Although the records contain pictures, print none of them; print exactly the lines from the one with "You are a computer-use" through the last line.

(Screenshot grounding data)
_ _ _

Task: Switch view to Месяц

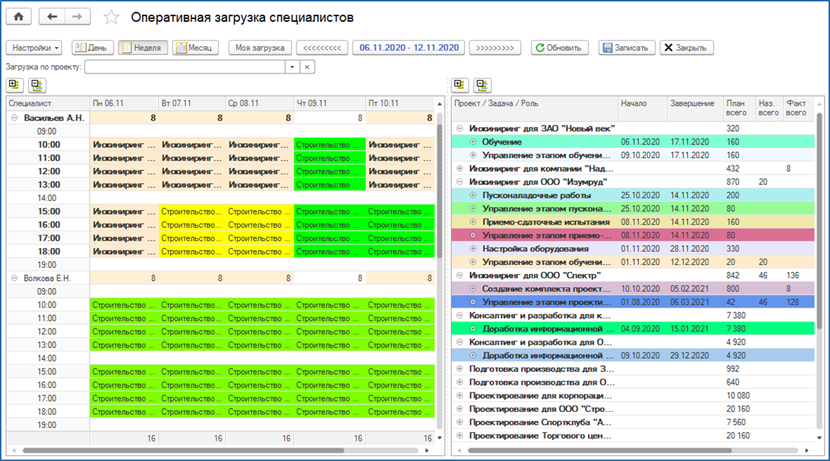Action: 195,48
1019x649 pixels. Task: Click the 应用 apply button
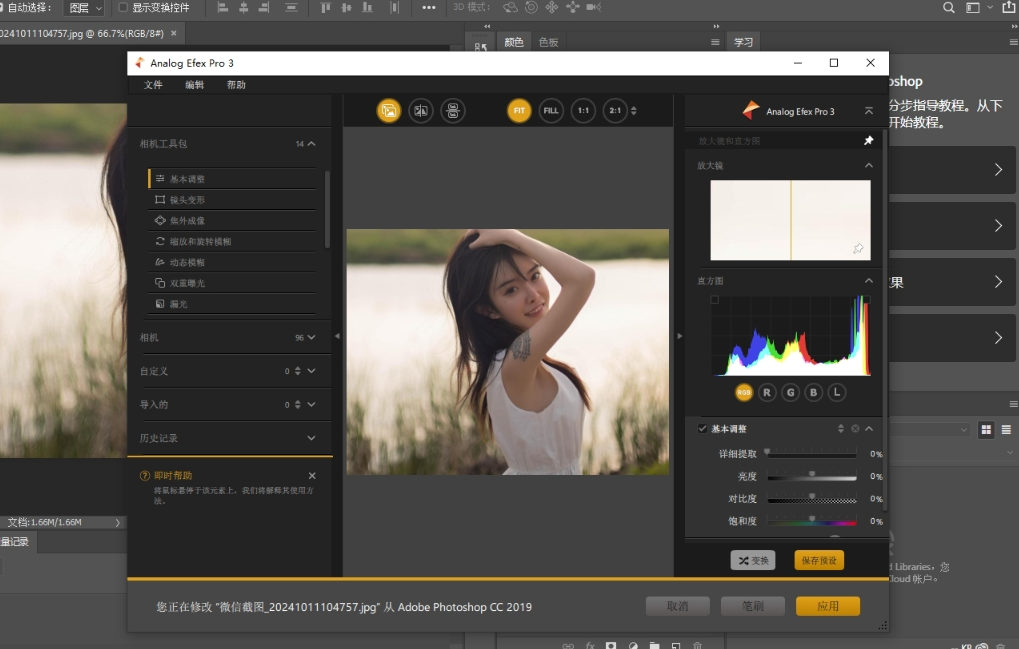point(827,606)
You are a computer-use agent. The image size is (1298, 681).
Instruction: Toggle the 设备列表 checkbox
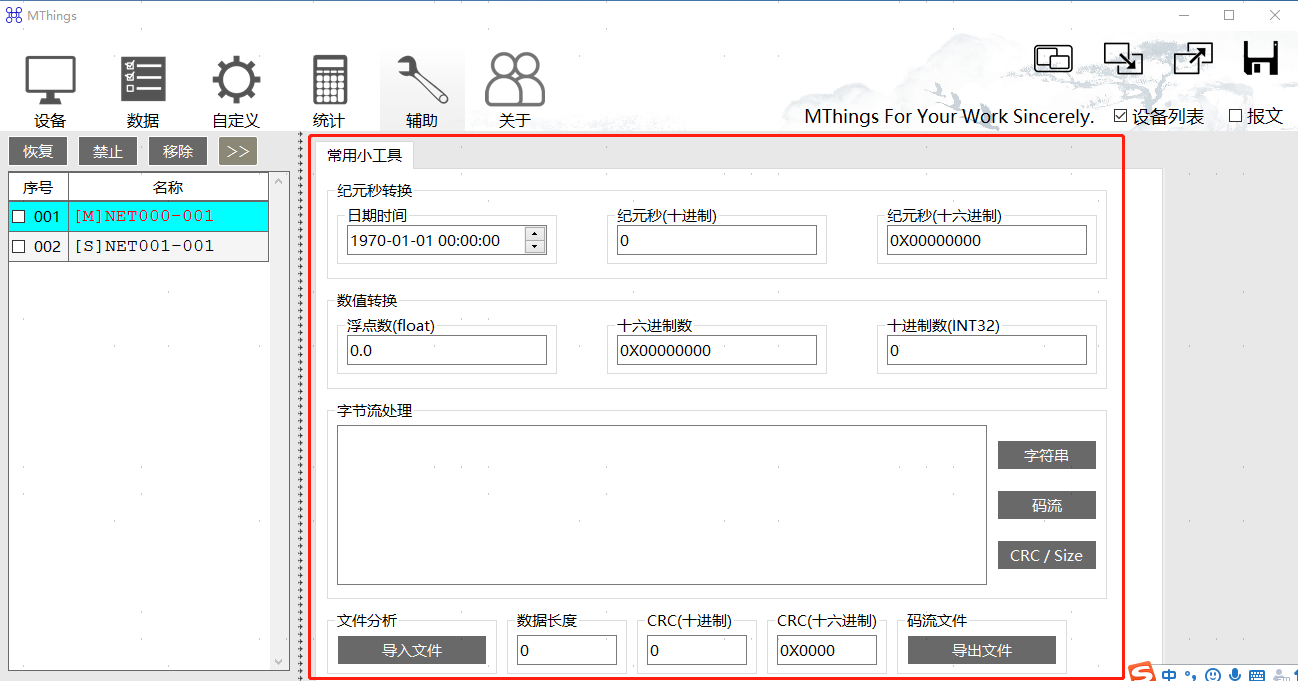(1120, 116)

_ _ _

# The completed task
You are a computer-use agent. The image size is (1298, 681).
Instruction: Toggle the 设备列表 checkbox
(1120, 116)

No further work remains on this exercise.